Minggu, 30 November 2014

PENGALAMAN
MENYUSUNAN DRAFT UNDANG- UNDANG  OTONOMI ACEH
DAN MENGAMATI PELAKSANAAN SYARIAT ISLAM DI ACEH

Oleh:
Juhaya S Praja[1]

Pendahuluan

                 Penulis mengucapkan terimakasih atas kepercayaan Panitya untuk menyampaikan makalah pada hari ini. Makalah ini adalah pengalaman penulis ketika mendapat tugas Menteri Agama, KH Tolhah Mansur di era Presiden RI, KH Abdurahman Wahid. Ketika itu penulis ditugasi MENAG untuk mewakili beliau dalam rangka mendampingi Menteri Kehakiman Bapak Burhanudin Lopa dalam menyusun Undang undang Otomi Daerah istimewa Aceh tahun 1999. Dengan demikan, penulis sementara waktu berkantor bersama DIRJEN PERUNDANG-UNDANGAN, pada waktu itu dijabat oleh Prof Dr A. Gani Abdullah SH, gurubesar Fakultas Syariah UIN Bandung (sekarang Hakim Agung). Penulis bertugas menyiapkan draf UU manakala pihak eksekutif dengar pendapat dengan DPR RI. Setelah dengar pendapat dengan DPRRI, penulis merevisi draft sesuai dengan masukan dari yth anggota DPR,. Demikian selanjutnya sampai ketuk palu pengesahann RUU menjadi UU.
 Di samping itu, makalah ini juga ditulis berdasarkan pengalaman penulis selama menjadi guru besar tamu Pascaarajana UIN Ar Raniry Banda Aceh dan membimbing sejumlah kandidat doktor yang menulis disertasinya tentang pelaksanaan syariat Islam di Aceh.

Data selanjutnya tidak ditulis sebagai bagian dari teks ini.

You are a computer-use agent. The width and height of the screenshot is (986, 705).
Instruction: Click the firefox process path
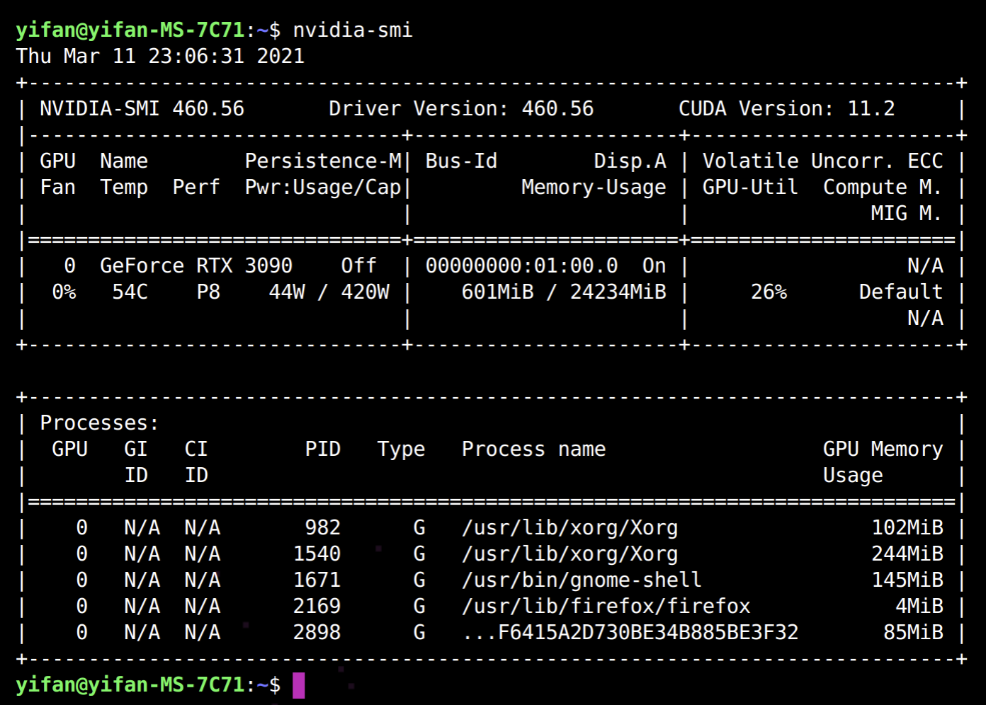607,606
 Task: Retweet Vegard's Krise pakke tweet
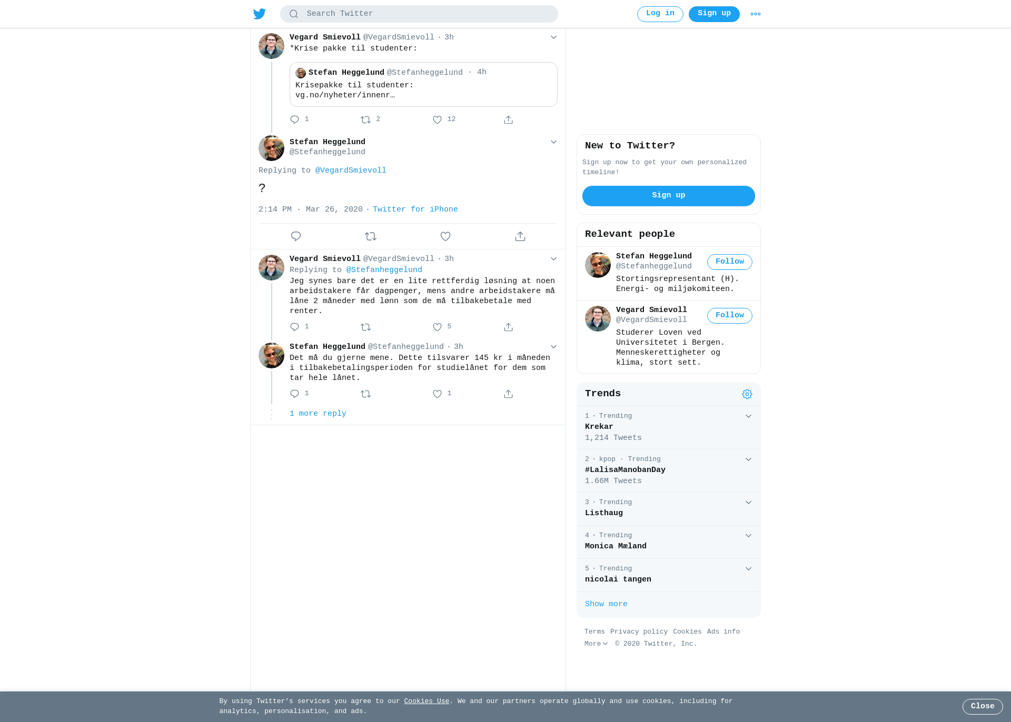point(366,120)
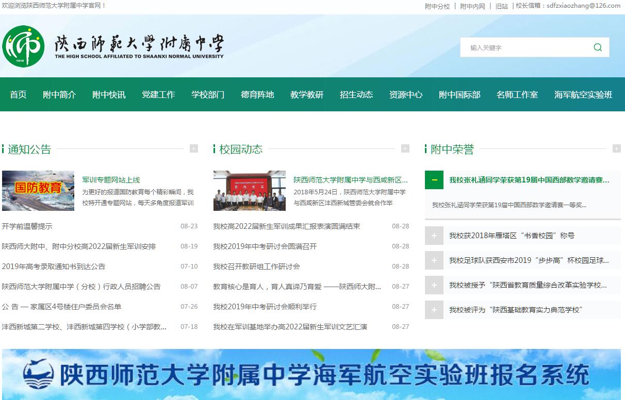625x400 pixels.
Task: Collapse the first honor item with minus icon
Action: [x=434, y=180]
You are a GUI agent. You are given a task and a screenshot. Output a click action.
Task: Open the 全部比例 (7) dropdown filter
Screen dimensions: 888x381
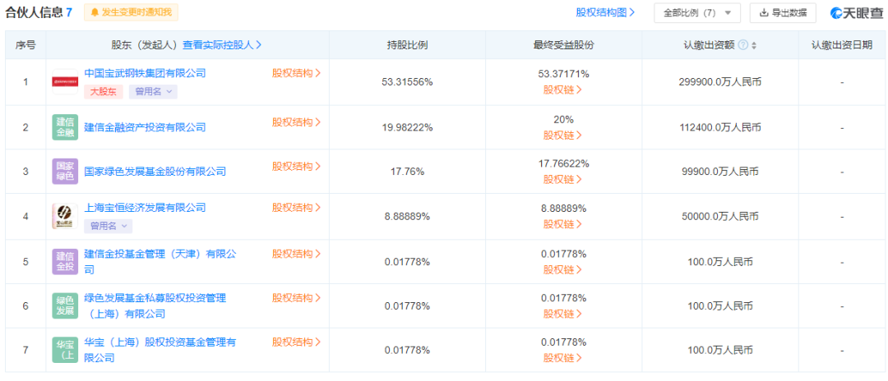pyautogui.click(x=697, y=12)
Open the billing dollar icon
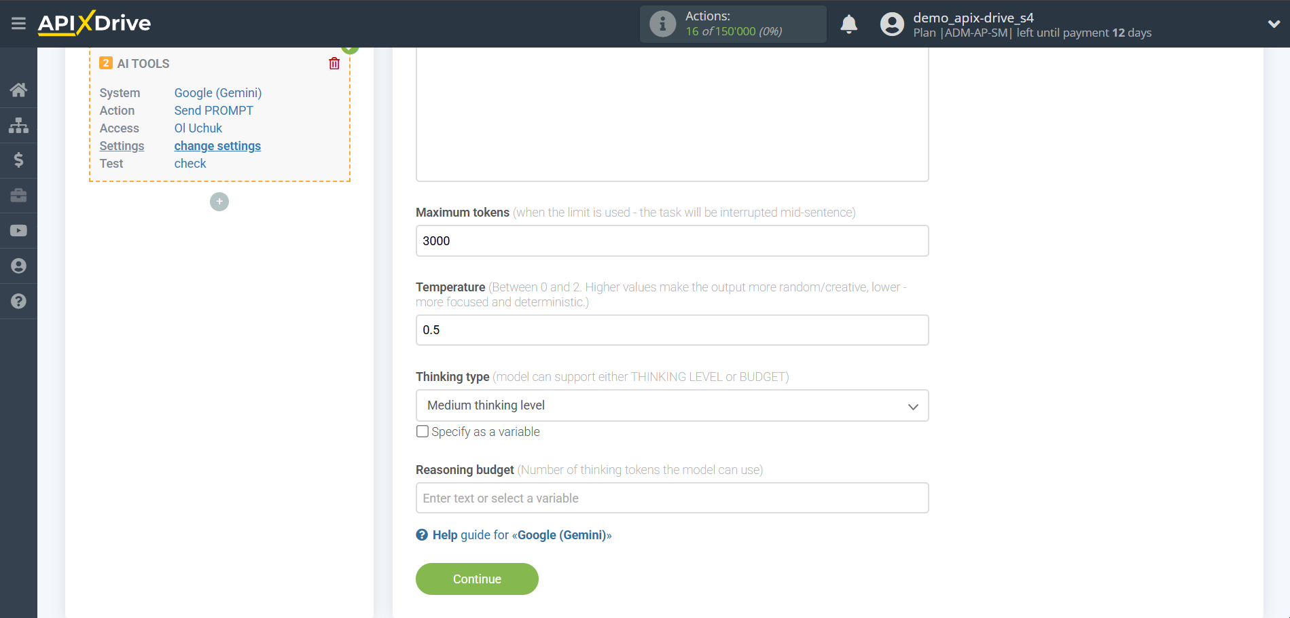1290x618 pixels. point(18,160)
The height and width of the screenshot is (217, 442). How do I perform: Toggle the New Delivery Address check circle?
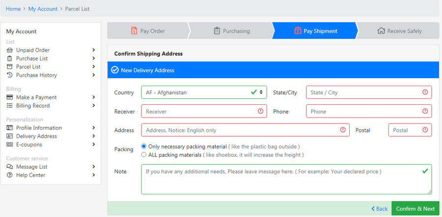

OTONOM MELAKSANAKAN SYARIAT ISLAM
                Otonomi melaksanaan syariat Islam di Aceh disertai catatan-catatan dalam bentuk undang-undang. Keuangan (termasuk bentuk mata uang), hubungan luar negeri dan mengangkat Tentara tidak termasuk wilayah otonomi. Kecuali mengangkat prajurit termasuk wilayah otonomi, tetapi mengangkat perwira pertama hingga tinggi adalah  hak dan wewenang pemerintah pusat RI. Sedangkan bidang hukum pidana juga terbatas, yakni selama tidak bertentangan dengan KUHPidana nasional.  Ketika ada  beberapa pasal yang terasa mengganjal, terbetik dalam hati penulis bahwa di kemudian hari akan menjadi masalah, yaitu; Nama UU tentang nama Aceh menjadi Nangroe Aceh Darussalam (NAD), dan pasal yang mengatur otonomi di bidang hukum pidana.
                Ternyata apa yang dikhawatirkan penulis menjadi kenyataan. Tentang nama Nangroe Aceh Darussalam (NAD), kemudian direvisi melalui Undang Undang Pemerintah Aceh (UUPA) menjadi Provinsi Aceh saja. Tentang partai politik juga dinamis dimana diizinkan adanya partai lokal khusus Aceh. Sekalipun demikian masalah masih tetap ada,  al, tentang Wali Nangroe yang sampai sekarang masih tarik ulur.
                Walaupun ada masalah, proses pelaksanaan syariat Islam, baik dalam bentuk Pembuatan Qonun melalui DPRD, maupun pembentukan lembaga-lembaga syariah terus berkembang dan berjalan. Terutama setelah dibentuknya Dinas Syariah, Mahkamah Syariah, Wilayatul Hisbah (WH),  dan terbitnya Qanun tentang pelaksanaan syari’ah secara kaffah yang meliputi ibadah, solat Jum’at, busana muslimah, maisir, minuman keras, berkhalwat, serta sanksi-sanksinya berupa kurungan dan hukum cambuk.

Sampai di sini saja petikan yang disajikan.